A Bay Area conservation group struck a deal to buy and to protect the world’s largest remaining privately owned sequoia forest for $15.6 million. Now it needs to raise the money, according to CNN.

The San Francisco-based Save the Redwoods League negotiated for the past 20 years for the purchase of Alder Creek, a 530-acre hillside grove that houses 483 trees with a trunk diameter of more than six feet, including the 3,000-year-old Stagg Tree — the world’s fifth largest tree, as the San Francisco Chronicle reported.

Alder Creek is about 200 miles from Los Angeles and surrounded by the Giant Sequoia National Monument.

“This is probably the most-coveted sequoia conservation opportunity in a generation,” said Sam Hodder, president of Save the Redwoods League, to the Mercury News in San Jose. “This is an alpine landscape covered with iconic, breathtaking, cinnamon-barked trees that are surrounded by pastures. It is such a superlative representation of nature. This is the prize. This is the best of what’s left. It’s a very special place.”

Now the Save the Redwoods League needs to raise the requisite money for the purchase by the end of the year.

“Alder Creek is the most consequential giant sequoia conservation project of our lifetime. It’s the largest remaining giant sequoia property in private ownership, and a globally unique and extraordinarily beautiful landscape,” said Hodder in a press release. “To fully protect this remarkable grove forever, we will need the public’s help in raising the required funds by December 31, 2019. I am pleased to announce that we have a challenge grant in place to help us achieve that goal.”

Save the Redwoods announced that an anonymous donor pledged a dollar-to-dollar match for every donation made before Dec. 31, up to $500,000. Interested donors can pledge here.

The Rouch family has owned Alder Creek Grove since the 1940s.

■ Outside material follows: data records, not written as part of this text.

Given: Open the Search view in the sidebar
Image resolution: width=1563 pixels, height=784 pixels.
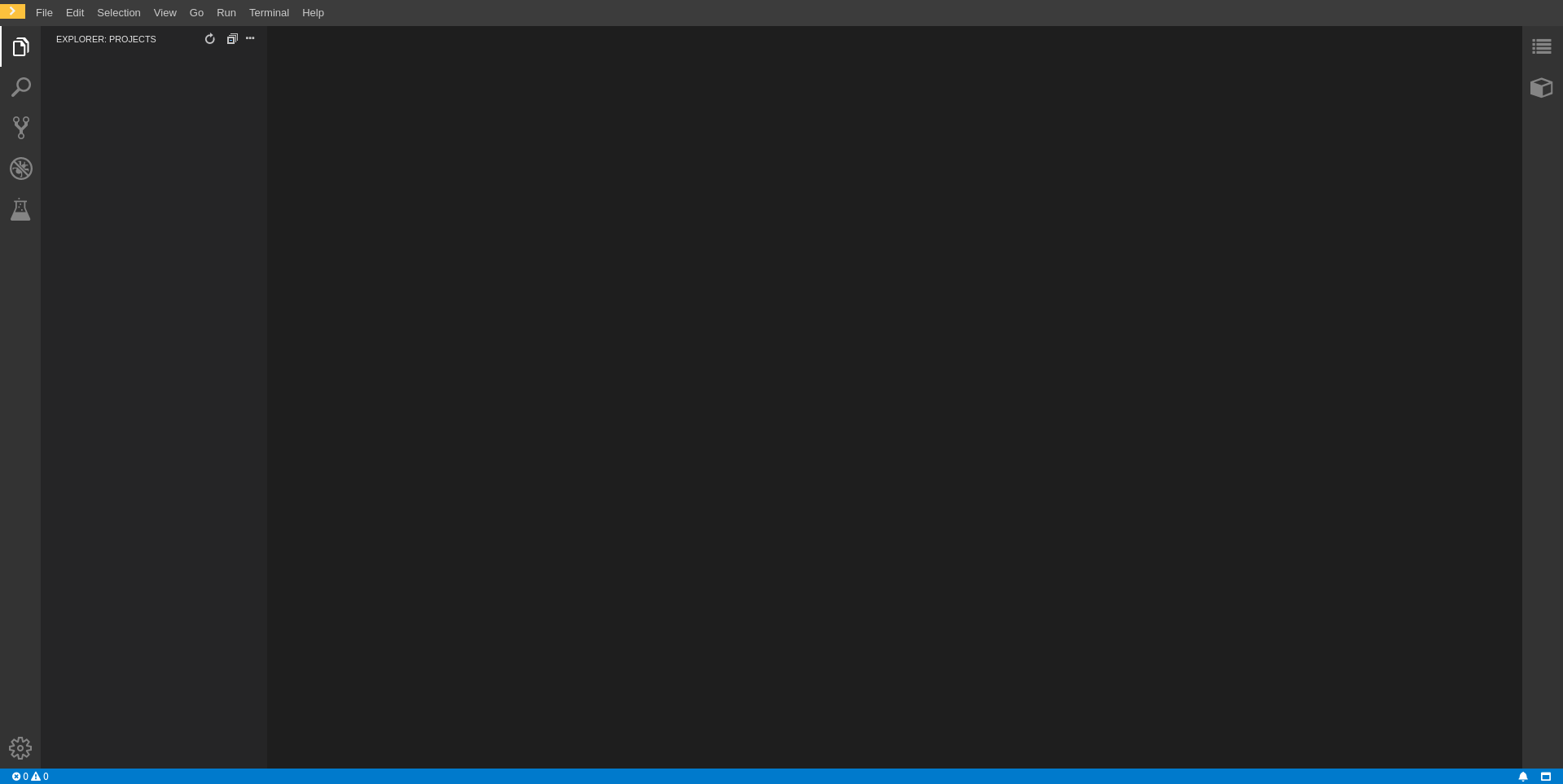Looking at the screenshot, I should [21, 87].
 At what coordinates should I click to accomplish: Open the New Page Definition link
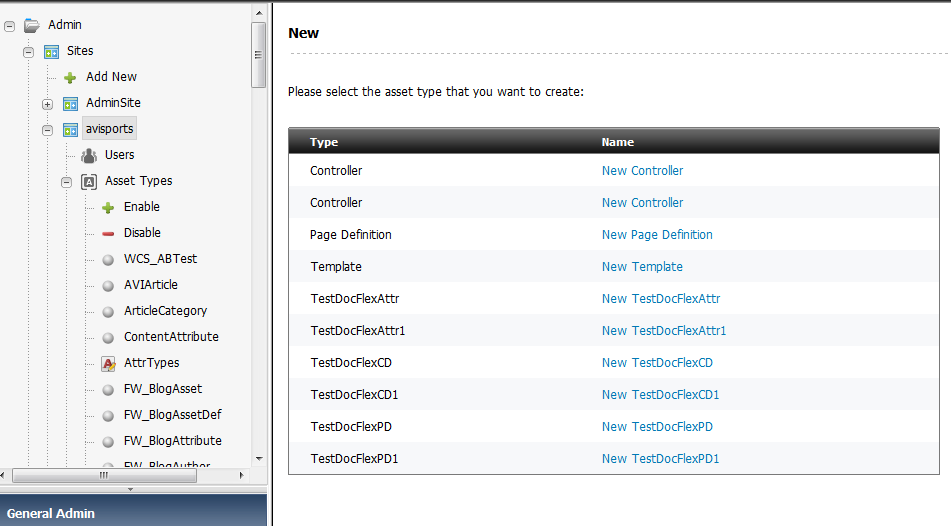[657, 235]
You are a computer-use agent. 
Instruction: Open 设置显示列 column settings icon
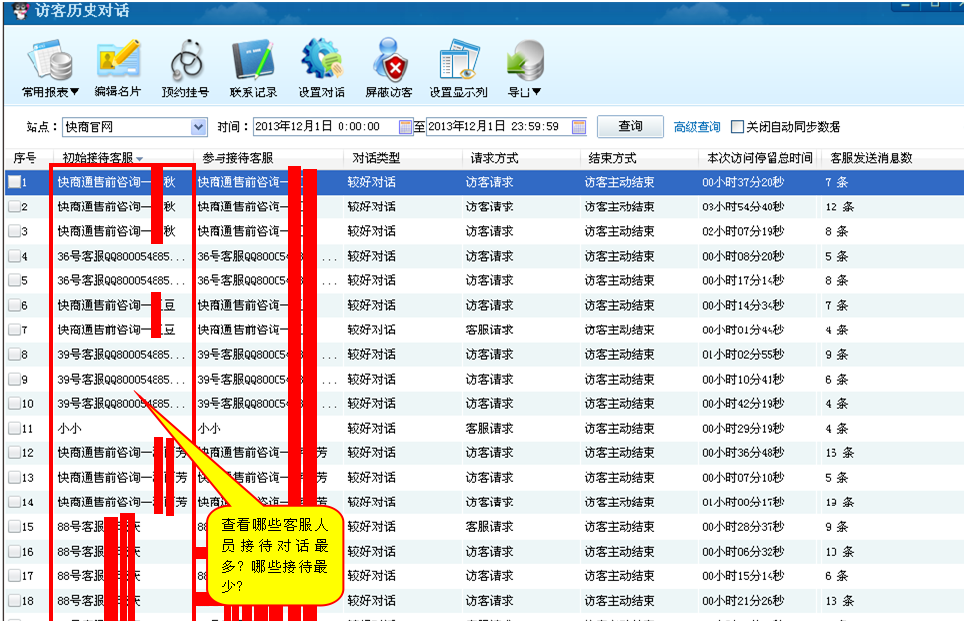point(458,62)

Although it is privately owned, it has remained publicly accessible.

Claude Albert Rouch initially bought the land for its logging potential. The family cut down pine, fir and other trees for lumber, but left the sequoia’s fairly unscathed, said his grandson, Mike Rouch, to the Mercury News.

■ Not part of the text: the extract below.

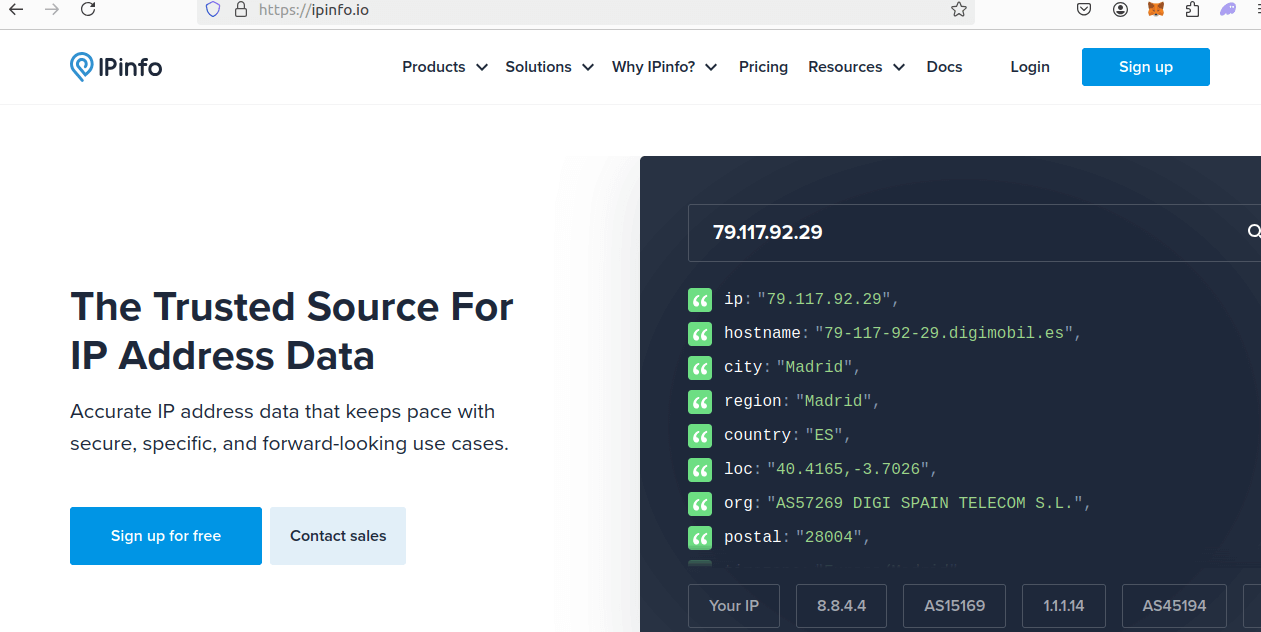Open the Why IPinfo? dropdown
The image size is (1261, 632).
point(664,67)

“Less than a dozen were ever taken,” said Rouch. “I’m 62, and there’s never been one cut down in my lifetime. They could have gotten fence posts or roof shakes out of them. But I think my dad deep down recognized how beautiful they were and he didn’t want to take them.”

While there was significant logging, the grove still contains mature red fir, white fir, ponderosa pine, and sugar pine, as well as meadows and wetlands, which makes conservation of the grove a top priority for the Save the Redwoods League.

“This is perhaps the most significant sequoia conservation opportunity in the last 65 years,” said Becky Bremser, the director of land protection for Save the Redwoods League in a press release. “By protecting this property, we will safeguard the biological richness and ecological resilience of a forest unlike any other on Earth — with giant sequoia trees that are thousands of years old, and nearly 500 with diameters six feet or larger. We also will create the opportunity for this extraordinary mountain forest to inspire the public in a truly special way.”

Alder Creek is roughly the same size as the Mariposa Grove of giant sequoias in Yosemite National Park. The mismanagement of the Mariposa Grove in the 1860s helped spur the establishment of the National Park System, according to the San Francisco Chronicle.

Last year, the Save the Redwoods League purchased Red Hill, a 160-acre property in the Sierra Nevada’s that is one of the two largest unprotected giant sequoia forests in the world, after raising $4 million, as CNN reported.